_INPUT MATERIAL_:

◇ ◇ ◇

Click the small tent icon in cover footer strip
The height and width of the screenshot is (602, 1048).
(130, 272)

◇ ◇ ◇

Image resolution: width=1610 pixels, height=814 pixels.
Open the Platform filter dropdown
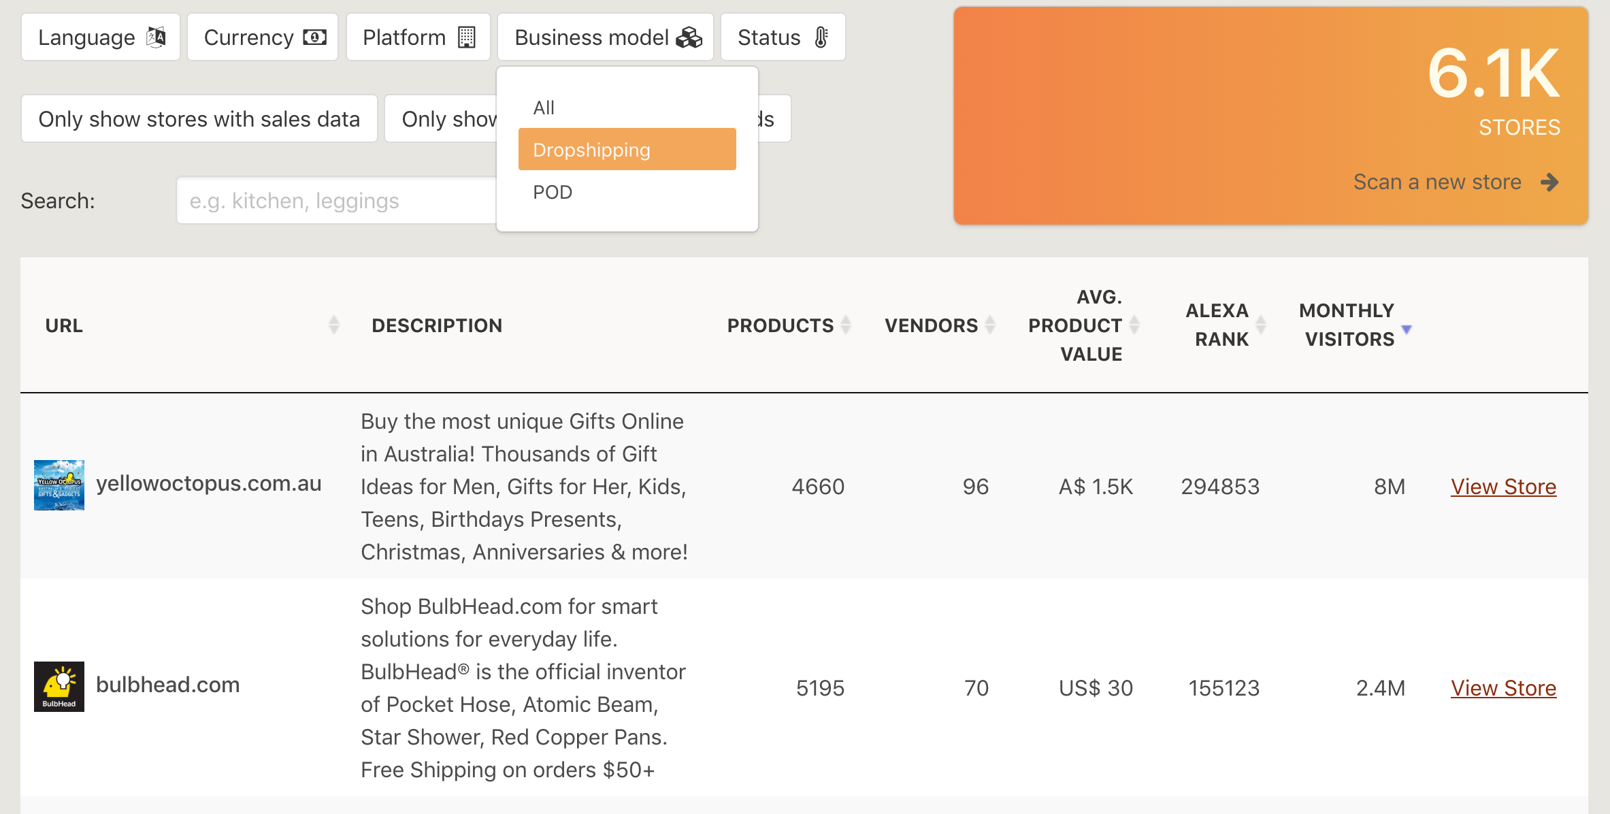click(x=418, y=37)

◇ ◇ ◇

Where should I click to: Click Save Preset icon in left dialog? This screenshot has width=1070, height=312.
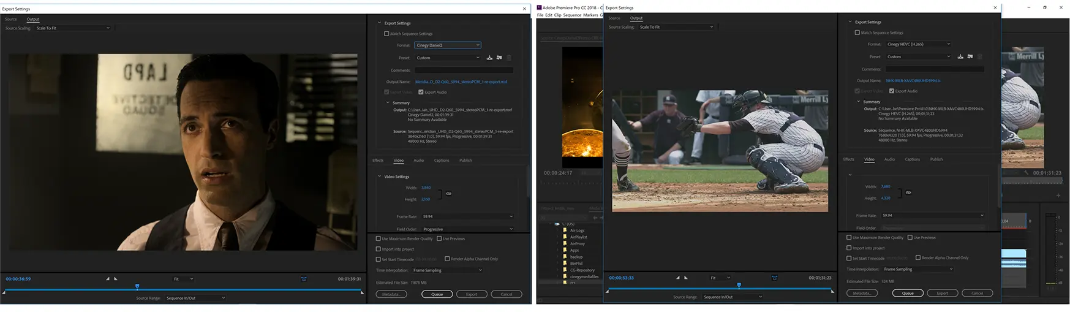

◇ ◇ ◇

_WHAT YOU WILL DO_: Can you repeat the data from the line with "Image resolution: width=1610" to the line with "click(x=418, y=37)", swapping "Platform" for "Region" and keeping everything else the same? Leave the pictures out.

_COMPLETE ANSWER_:
Image resolution: width=1610 pixels, height=814 pixels.
Open the Region filter dropdown
click(x=418, y=37)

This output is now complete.